[Records from a collection]
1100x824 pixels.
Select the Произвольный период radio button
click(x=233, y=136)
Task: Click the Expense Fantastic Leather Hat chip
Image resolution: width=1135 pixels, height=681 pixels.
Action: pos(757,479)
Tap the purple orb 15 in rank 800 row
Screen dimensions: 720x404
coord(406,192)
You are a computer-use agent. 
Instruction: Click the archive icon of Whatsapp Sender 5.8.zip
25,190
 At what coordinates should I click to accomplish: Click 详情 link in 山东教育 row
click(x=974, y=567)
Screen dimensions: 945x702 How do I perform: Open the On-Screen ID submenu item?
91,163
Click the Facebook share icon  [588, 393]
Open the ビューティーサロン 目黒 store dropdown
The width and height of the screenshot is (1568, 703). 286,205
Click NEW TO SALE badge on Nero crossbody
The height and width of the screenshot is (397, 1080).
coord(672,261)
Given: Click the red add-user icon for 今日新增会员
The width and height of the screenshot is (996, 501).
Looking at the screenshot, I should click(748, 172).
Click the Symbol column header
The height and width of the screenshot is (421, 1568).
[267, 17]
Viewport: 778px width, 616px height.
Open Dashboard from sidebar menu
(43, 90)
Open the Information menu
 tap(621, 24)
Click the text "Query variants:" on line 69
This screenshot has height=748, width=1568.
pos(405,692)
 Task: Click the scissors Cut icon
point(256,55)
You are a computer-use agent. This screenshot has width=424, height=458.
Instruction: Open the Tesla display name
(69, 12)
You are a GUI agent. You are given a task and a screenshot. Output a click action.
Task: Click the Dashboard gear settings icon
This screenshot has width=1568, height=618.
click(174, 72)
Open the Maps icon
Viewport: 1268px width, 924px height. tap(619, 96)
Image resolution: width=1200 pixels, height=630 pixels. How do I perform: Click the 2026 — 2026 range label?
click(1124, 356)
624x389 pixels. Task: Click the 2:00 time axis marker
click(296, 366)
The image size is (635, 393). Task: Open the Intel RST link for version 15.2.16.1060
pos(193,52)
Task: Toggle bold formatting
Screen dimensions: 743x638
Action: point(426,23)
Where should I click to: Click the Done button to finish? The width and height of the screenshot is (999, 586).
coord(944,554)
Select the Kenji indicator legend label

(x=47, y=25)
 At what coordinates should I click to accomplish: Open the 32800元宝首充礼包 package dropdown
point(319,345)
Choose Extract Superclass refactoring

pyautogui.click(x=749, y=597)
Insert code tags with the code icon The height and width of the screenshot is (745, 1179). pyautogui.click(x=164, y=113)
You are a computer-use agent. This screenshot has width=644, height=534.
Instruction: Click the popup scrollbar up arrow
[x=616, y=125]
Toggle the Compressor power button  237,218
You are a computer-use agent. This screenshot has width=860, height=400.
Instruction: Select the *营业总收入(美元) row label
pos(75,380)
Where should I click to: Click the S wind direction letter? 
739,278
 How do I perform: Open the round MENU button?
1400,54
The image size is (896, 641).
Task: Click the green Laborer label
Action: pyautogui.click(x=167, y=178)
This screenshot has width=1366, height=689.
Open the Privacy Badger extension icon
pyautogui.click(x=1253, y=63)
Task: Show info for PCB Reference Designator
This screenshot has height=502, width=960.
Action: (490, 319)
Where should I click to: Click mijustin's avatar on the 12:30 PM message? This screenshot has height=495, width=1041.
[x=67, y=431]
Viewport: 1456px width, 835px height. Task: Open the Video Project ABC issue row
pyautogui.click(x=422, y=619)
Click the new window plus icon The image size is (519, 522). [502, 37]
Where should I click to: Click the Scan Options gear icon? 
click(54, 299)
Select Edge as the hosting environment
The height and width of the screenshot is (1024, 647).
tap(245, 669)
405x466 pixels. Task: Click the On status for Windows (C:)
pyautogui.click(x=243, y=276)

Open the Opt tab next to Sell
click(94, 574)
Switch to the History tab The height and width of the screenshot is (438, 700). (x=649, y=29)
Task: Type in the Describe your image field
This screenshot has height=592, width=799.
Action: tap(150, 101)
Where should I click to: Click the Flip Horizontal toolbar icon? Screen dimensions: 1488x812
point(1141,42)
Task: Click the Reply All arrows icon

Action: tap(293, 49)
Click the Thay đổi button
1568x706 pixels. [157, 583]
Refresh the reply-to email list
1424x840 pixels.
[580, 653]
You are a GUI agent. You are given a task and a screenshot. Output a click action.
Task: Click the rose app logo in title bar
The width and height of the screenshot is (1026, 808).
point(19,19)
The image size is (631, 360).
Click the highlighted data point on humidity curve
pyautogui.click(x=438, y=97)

• _Task requirements_
Could you set down, word for word, only the lines above from the line with "The width and height of the screenshot is (996, 501)." to the line with "has width=644, height=534.", including both?

• _Task solution_
The width and height of the screenshot is (996, 501).
Looking at the screenshot, I should click(748, 172).
Click the Symbol column header
The height and width of the screenshot is (421, 1568).
[267, 17]
Viewport: 778px width, 616px height.
Open Dashboard from sidebar menu
(43, 90)
Open the Information menu
 tap(621, 24)
Click the text "Query variants:" on line 69
This screenshot has height=748, width=1568.
pos(405,692)
 Task: Click the scissors Cut icon
point(256,55)
You are a computer-use agent. This screenshot has width=424, height=458.
Instruction: Open the Tesla display name
(69, 12)
You are a GUI agent. You are given a task and a screenshot. Output a click action.
Task: Click the Dashboard gear settings icon
This screenshot has width=1568, height=618.
click(174, 72)
Open the Maps icon
Viewport: 1268px width, 924px height. tap(619, 96)
Image resolution: width=1200 pixels, height=630 pixels. How do I perform: Click the 2026 — 2026 range label?
click(1124, 356)
624x389 pixels. Task: Click the 2:00 time axis marker
click(296, 366)
The image size is (635, 393). Task: Open the Intel RST link for version 15.2.16.1060
pos(193,52)
Task: Toggle bold formatting
Screen dimensions: 743x638
Action: point(426,23)
Where should I click to: Click the Done button to finish? The width and height of the screenshot is (999, 586).
coord(944,554)
Select the Kenji indicator legend label

(x=47, y=25)
 At what coordinates should I click to accomplish: Open the 32800元宝首充礼包 package dropdown
point(319,345)
Choose Extract Superclass refactoring

pyautogui.click(x=749, y=597)
Insert code tags with the code icon The height and width of the screenshot is (745, 1179). pyautogui.click(x=164, y=113)
You are a computer-use agent. This screenshot has width=644, height=534.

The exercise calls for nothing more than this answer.